As can be seen in FIG. 3, the structure, or shroud assembly 36, comprises an element, such as the shroud 34, including an inner surface 38 facing toward the gas flowpath 24 and an outer surface 40 facing away from the gas flowpath 24. The element, or shroud 34, also includes upstream and downstream edges 42 and 44, respectively. By "upstream" is meant in a direction from which the gases in the gas flowpath 24 flow as they approach the structure. By "downstream" is meant in a direction toward which the gases flow as they depart the structure.
The shroud 34 and shroud assembly 36 are shaped so as to properly define a boundary of the gas flowpath 24. In the case of a gas turbine engine such as that shown in FIGS. 1 and 2, the shroud 34 and the shroud assembly 36 are generally annular, more particularly the shroud 34 being generally cylindrically shaped, because the gas flowpath 24 has a generally annular shape. The shroud assembly 36 can be circumferentially continuous or it can comprise a plurality of circumferentially adjacent shroud assembly segments, in the latter case the shroud 34 being arcuate.
Again referring to FIG. 3, the element or shroud 34 includes at least one rib 46 extending from the outer surface 40 and generally parallel to the downstream edge 44. The rib 46 is preferably disposed on the shroud approximately near the center of the shroud. The function of the rib 46 will be explained hereinafter.
The structure, or shroud assembly 36, further comprises an upstream flange 48 and a downstream flange 50 disposed on opposite sides of the rib 46 and extending outwardly from the outer surface 40 of the element, or shroud 34. Preferably, the upstream and downstream flanges 48 and 50 extend from the shroud 34 at or near the upstream and downstream edges 42 and 44, respectively, thereof. When the shroud assembly 36 is generally annular, the upstream and downstream flanges extend in a generally radial direction. If necessary for enabling attachment of the shroud assembly 36 to another member, the upstream and downstream flanges 48 and 50 can include lips 52 and 54, respectively.

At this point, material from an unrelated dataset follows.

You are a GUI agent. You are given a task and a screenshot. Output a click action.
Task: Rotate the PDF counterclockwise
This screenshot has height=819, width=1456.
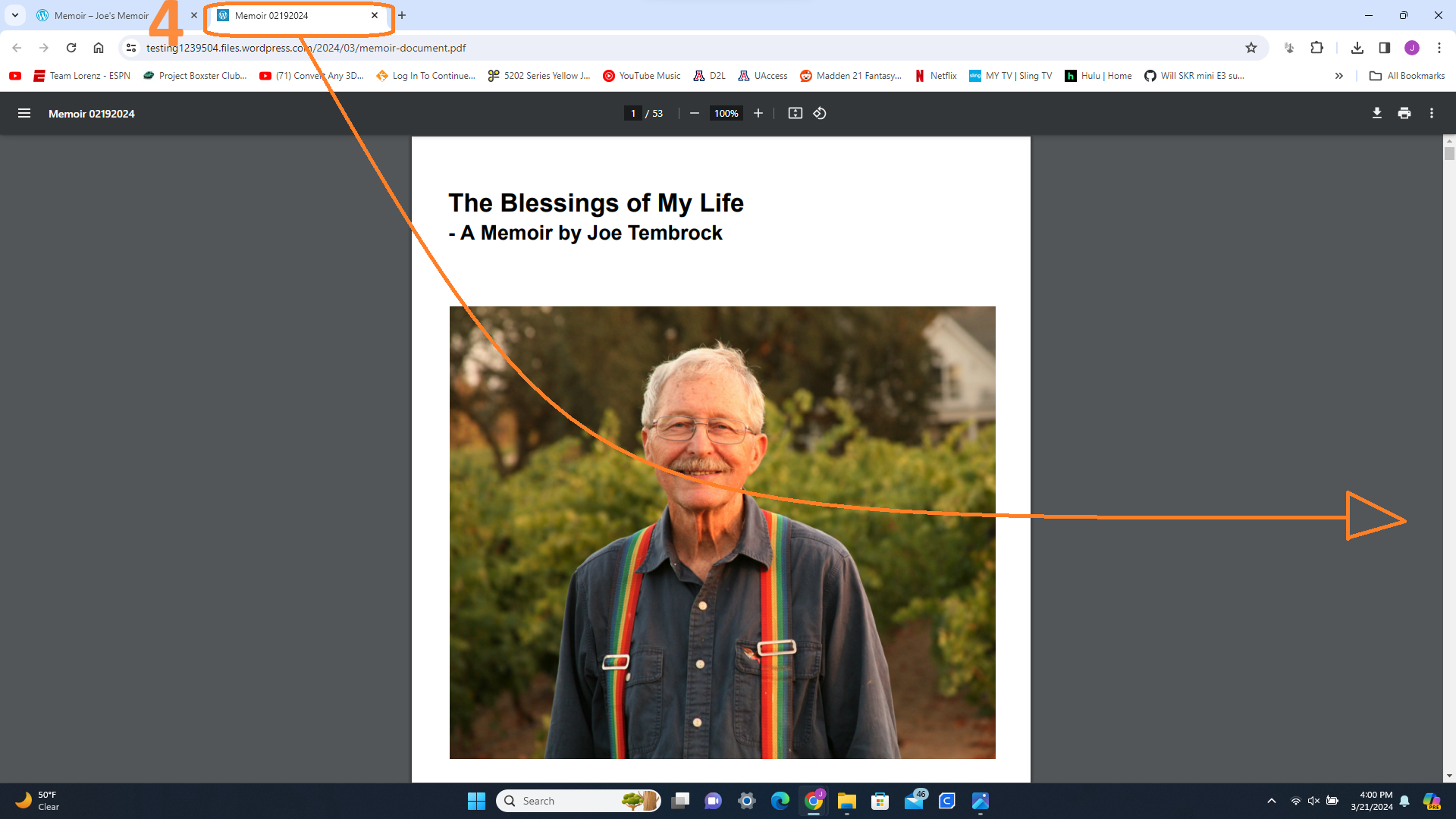pyautogui.click(x=820, y=113)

A first baffle 56 extends between the upstream and downstream flanges 48 and 50 and is spaced from the element, or shroud 34, and from the rib 46. A second baffle 58 extends between the downstream flange 50 and the rib 46 and is spaced between the first baffle 56 and the element, or shroud 34.
A first cavity 60 is defined within the shroud assembly 36 by the first baffle 56, the upstream and downstream flanges 48 and 50, an upstream portion of the shroud 34, the rib 46 and the second baffle 58. A second cavity 62 is defined within the shroud assembly 36 by the second baffle 58, the rib 46, the downstream flange 50, and a downstream portion of the shroud 34.
The first baffle 56 includes a plurality of impingement holes 64 through only a portion thereof for directing impingement cooling air from a source, such as the plenum 22 which is exterior to the structure, against the portion of the element, or shroud 34, within the first cavity 60. In the configuration shown in FIG. 3, the impingement cooling air flowing through the impingement holes 64 would be directed against only the upstream portion of the shroud 34.
The second baffle 58 also includes a plurality of impingement holes 66 therethrough for directing impingement cooling air from the first cavity 60 against the portion of the element, or shroud 34, within the second cavity 62. In the configuration shown in FIG. 3, the impingement cooling air flowing through the impingement holes 66 would be directed against only the downstream portion of the shroud 34.
Thus, the primary advantage of this multiple-impingement cooling arrangement over prior art single impingement cooling arrangements is that the first and second baffles 56 and 58 are arranged such that together they direct cooling air to impinge sequentially upon the portion of the element, or shroud 34, within the first cavity 60 and then upon the portion of the element within the second cavity 62. That is, the coolant flow through the first baffle 56 is concentrated such that it impinges only upon the upstream portion of the shroud 34 and then the coolant flow is concentrated again such that it impinges only upon the downstream portion of the shroud 34. In comparison, prior art single impingement cooling arrangements would disperse the equivalent coolant flow to impinge upon the entire shroud at one time. As a result, the same coolant flow through the present invention would provide greater cooling than prior art arrangements, or, less coolant flow would be required in the present invention to provide the equivalent cooling of prior art arrangements. A reduced requirement of cooling air correspondingly increases engine efficiency.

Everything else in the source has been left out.